Утренний ветер проскользнул вдоль засыпанной сухими листьями дороги. Собеседников обдало холодом. Отец Кирилл долгое время молчал, погрузившись в свои мысли. После нескольких секунд безмолвия он с какой-то наигранной простотой поинтересовался:
— А причем тут имя «Самира»?
Вместо ответа Шумилов расстегнул куртку и извлек из внутреннего кармана ту самую записку. Когда отец Кирилл читал её, у него дрожали руки.
— Мне бы хотелось знать, были ли у отца Сергия знакомые. Какую жизнь он вел? — следователь не сводил со священника взгляда, давно поняв, что тот многого не договаривает.
Священник вернул следователю записку и внезапно предложил:
— Давайте пройдемся.
Они встали и побрели вдоль черных деревьев. С неохотой и тяжестью в душе отец Кирилл начал говорить.
— При жизни отец Сергий не имел связей с внешним миром, — сказал священник. — Его жизнь протекала здесь и не выходила за пределы храма.
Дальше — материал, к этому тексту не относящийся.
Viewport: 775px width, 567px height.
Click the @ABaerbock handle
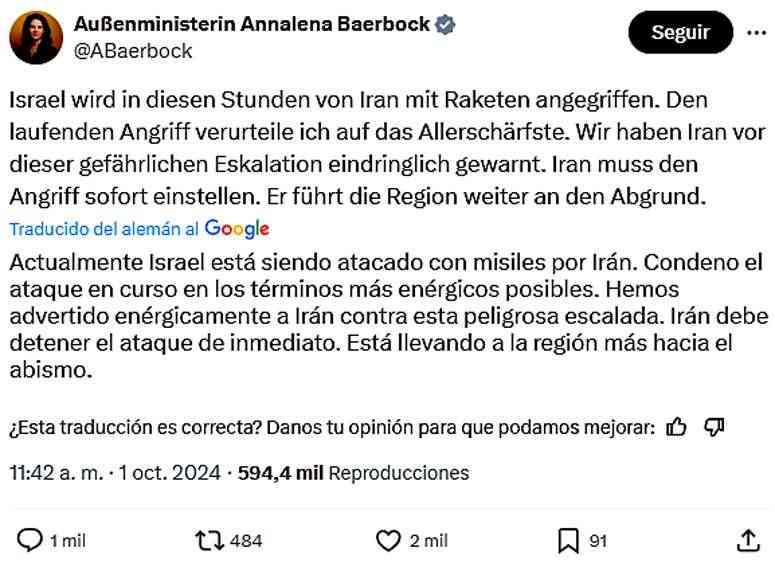tap(134, 50)
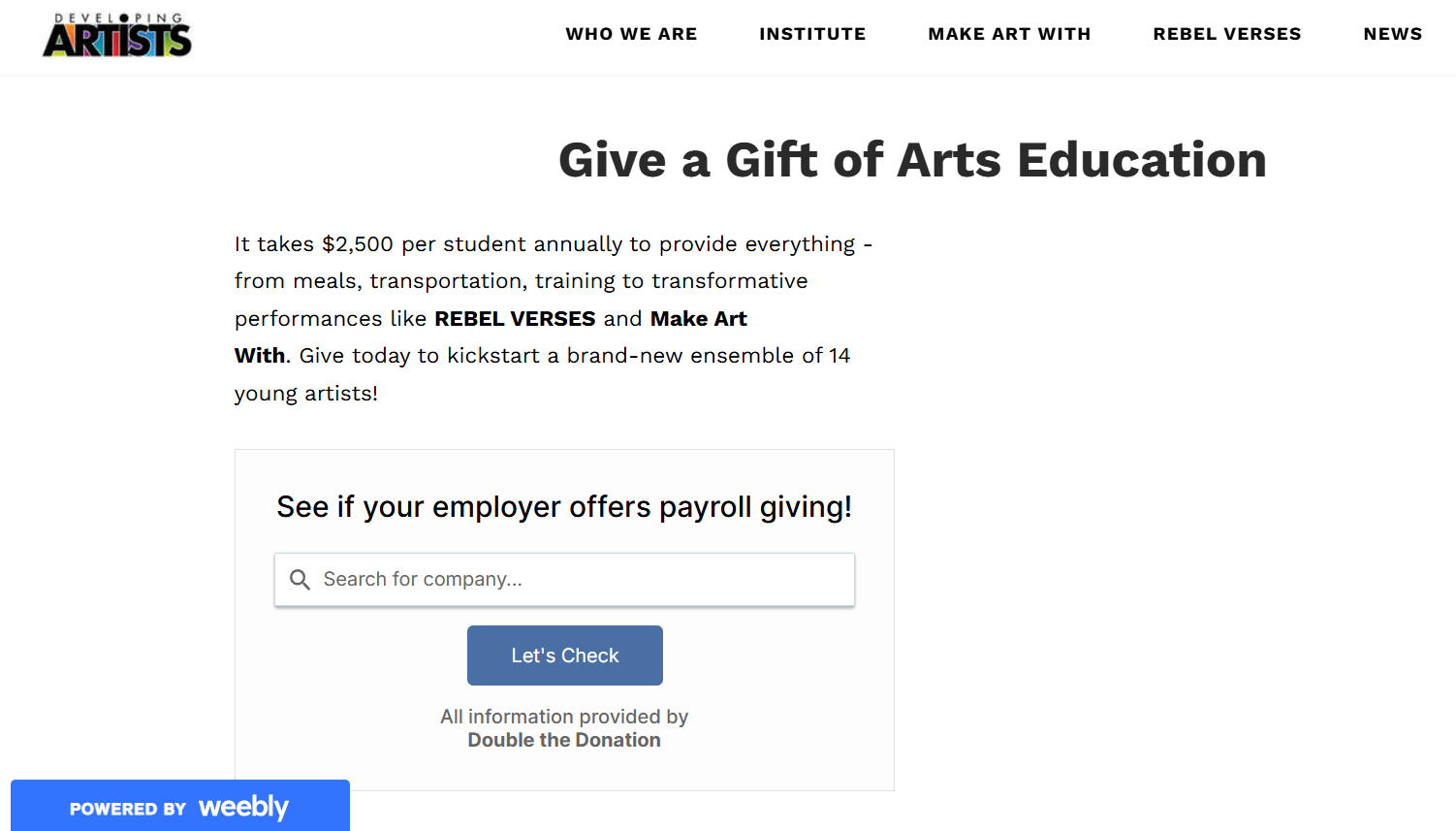Select the Give a Gift of Arts Education heading
Screen dimensions: 1456x831
coord(910,159)
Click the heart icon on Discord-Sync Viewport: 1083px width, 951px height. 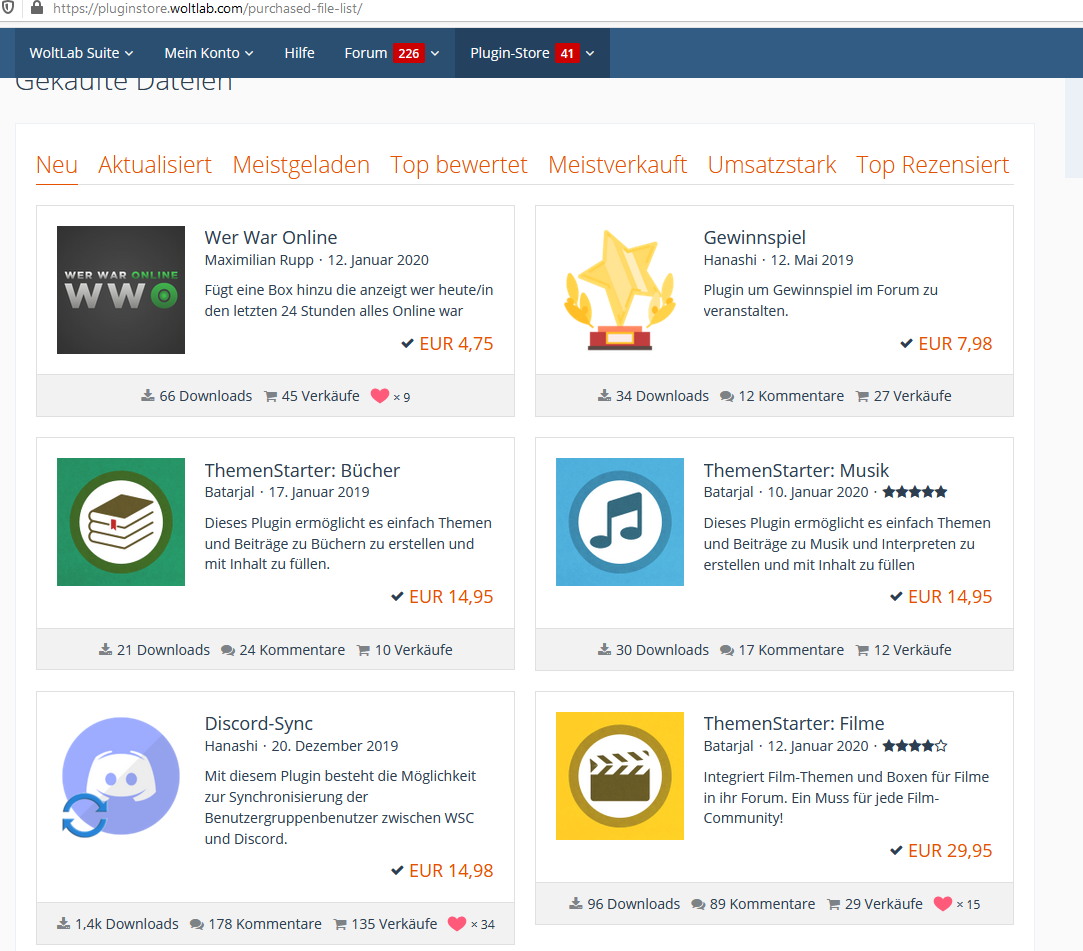click(x=457, y=924)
Родных у него нет, мать умерла, отец непонятно где. Насколько мне известно, друзей у Сергия никогда не было. Никаких переписок он не вел. Так что, я ничего не могу сказать про эту записку. Если отец Сергий и поддерживал с кем-то дружбу, то делал это тайно.
— Но, тем не менее, вы что-то знаете, — Шумилов пристально посмотрел в глаза молчаливому священнику, шагающему с поникшей головой. — Я вижу, что вы чем-то встревожены. Имя «Самира» вам знакомо?
Отец Кирилл ответил не сразу.
— Мой рассказ покажется вам более чем странным. По-моему одного сумасшедшего в этом храме достаточно, — священник позволил себе легкую ухмылку.
Шумилов, однако ж, не поддержал веселого тона своего собеседника, ещё больше заинтересовавшись странными намеками священника.
— Рассказывайте, — спокойно проговорил следователь, натягивая перчатки на замерзшие пальцы.
— Прежде чем я начну, ответьте мне на один вопрос, — отец Кирилл опустил голову и, не дождавшись слов следователя, продолжил. — Скажите, вы верите в Бога?
— Какое отношение это имеет к делу? — в легком раздражении и недоумении спросил Шумилов.
— Прямое, — вздохнул отец Кирилл. — Несколько лет назад я служил в московском храме, в Сокольниках. Однажды ночью в двери этого храма постучался юноша. Он был до смерти напуган, просил меня, чтобы я впустил его помолиться. Я сделал это, оставил молодого человека возле алтаря и направился в свою келью. Сидя там, я вдруг начал слышать странные голоса в своей голове, затем у меня было видение не менее странного характера.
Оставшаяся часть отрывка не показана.